▶ WHAT IS ASKED
Please identify every line in the entries that contains the word "width", and copy each of those lines.

▶ SUPPLIED RECORDS
**********

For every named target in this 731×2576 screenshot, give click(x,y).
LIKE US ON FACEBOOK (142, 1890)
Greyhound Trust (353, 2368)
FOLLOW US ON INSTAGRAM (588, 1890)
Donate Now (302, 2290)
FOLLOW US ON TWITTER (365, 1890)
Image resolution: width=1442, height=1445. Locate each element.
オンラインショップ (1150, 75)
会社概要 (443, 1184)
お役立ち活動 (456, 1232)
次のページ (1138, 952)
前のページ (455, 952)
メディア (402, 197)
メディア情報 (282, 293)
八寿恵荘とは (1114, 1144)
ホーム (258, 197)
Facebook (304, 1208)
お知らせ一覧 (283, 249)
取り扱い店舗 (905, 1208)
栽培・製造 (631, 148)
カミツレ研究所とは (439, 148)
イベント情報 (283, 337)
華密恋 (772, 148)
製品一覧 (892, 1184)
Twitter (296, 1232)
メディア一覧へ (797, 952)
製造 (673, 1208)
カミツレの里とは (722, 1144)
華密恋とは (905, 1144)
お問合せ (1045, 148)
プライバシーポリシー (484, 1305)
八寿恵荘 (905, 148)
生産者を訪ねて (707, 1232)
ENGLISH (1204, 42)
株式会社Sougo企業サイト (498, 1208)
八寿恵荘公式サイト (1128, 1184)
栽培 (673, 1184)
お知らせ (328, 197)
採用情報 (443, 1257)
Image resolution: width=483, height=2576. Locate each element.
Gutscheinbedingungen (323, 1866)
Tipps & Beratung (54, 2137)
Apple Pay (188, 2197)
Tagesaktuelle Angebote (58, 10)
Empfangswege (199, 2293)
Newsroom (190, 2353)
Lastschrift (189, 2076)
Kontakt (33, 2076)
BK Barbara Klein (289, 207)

**********

▶ CORRECT RESULT
Image resolution: width=1442, height=1445. Locate each element.
Image resolution: width=483, height=2576. Locate each element.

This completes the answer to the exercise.